There are ordinary and expected differences that arise when each partner has his own opinion or preference for something. Do these differences become conflicts or power struggles? A high level of cooperation, openness, willingness to discuss, and negotiate is the process that will succeed. What is each willing to do to make the relationship, and the demands placed on it, work?

Mel Kranzler, who has written extensively on marriages, suggests a solution that a young couple needs to become a “friendly teacher and receptive student to each other.” The couple goes through a learning process together, both learning to be a spouse, companion, cook, sexual partner, moviegoer, student, co-worker, etc. with each other. The success of a marriage depends upon two people knowing themselves first. Only then are they able to give cooperatively and with a willing spirit to focus on problems and solutions.

Another challenge to work on for young marrieds is learning how men and women are different. Each has different expectations of the marriage and view events from singular perspectives. Men usually want to think something through, and then talk about it. Often women do this in a continuous process of verbalizing and weighing issues. Men get frustrated with all the talk, but it is important for women to understand and experience the relationship their way. Viva La Difference! It takes work and a conscious effort on the part of men to appreciate this process.
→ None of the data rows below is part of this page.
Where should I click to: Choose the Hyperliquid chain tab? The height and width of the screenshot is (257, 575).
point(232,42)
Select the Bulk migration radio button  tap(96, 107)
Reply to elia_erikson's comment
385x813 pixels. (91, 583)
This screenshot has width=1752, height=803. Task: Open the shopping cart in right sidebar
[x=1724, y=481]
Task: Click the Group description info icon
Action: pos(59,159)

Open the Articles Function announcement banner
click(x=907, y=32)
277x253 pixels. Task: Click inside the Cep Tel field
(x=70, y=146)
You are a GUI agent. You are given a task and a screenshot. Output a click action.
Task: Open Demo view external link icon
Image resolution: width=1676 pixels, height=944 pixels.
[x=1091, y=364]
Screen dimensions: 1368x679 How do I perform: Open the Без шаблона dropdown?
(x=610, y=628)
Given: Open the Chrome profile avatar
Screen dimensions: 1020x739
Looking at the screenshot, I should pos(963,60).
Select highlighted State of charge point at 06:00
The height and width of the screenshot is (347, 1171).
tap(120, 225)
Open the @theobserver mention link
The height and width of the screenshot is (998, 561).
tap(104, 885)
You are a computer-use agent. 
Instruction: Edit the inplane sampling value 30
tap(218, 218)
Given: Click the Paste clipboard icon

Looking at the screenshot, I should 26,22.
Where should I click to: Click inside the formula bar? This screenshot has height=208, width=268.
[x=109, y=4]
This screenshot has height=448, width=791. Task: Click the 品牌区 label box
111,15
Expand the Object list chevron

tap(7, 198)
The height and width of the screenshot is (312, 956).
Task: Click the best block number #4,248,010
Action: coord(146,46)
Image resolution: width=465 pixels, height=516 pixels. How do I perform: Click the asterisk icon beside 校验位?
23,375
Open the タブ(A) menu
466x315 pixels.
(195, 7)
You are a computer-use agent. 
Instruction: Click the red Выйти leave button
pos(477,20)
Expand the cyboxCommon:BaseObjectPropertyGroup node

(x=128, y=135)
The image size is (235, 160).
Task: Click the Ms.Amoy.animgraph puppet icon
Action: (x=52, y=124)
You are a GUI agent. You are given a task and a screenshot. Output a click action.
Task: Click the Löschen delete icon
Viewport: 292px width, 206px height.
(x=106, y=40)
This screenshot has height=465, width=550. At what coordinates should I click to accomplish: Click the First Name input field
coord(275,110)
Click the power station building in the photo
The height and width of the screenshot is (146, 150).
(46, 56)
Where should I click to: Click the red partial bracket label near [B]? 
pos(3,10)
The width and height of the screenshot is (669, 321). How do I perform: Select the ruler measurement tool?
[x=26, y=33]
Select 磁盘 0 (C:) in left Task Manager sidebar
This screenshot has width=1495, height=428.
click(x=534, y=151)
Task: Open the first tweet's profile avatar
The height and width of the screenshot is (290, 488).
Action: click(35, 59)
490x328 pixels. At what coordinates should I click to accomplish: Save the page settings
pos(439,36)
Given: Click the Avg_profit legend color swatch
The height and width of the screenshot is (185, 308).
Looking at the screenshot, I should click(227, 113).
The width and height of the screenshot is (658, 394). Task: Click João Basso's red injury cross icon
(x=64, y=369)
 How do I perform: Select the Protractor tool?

Are differences in viewpoints perceived as signs of rejection or loss of love, or are they merely personal attitudes? Should a couple have identical outlooks in order to be close to each other? No, of course not! Similarities draw them together; differences help them to grow! My spouse is not an extension of myself in the world. “Xerox copies” we are not. To allow for and tolerate differences means having respect for the separateness of my spouse.

Within the first three to five years of marriage, a set of rules are agreed upon, not by conscious discussion, but by a kind of consensus in behavior during this time. They don’t quite sit down and put it in writing, although that may not be a bad idea. Their ongoing daily interactions result in working out a style of relating.

If these “agreements” are comfortable and work for the couple - great! If they don’t, then renegotiation needs to take place. And that will only happen if they communicate about what each needs and desires. Marriages go through a number of stages, just as individuals do.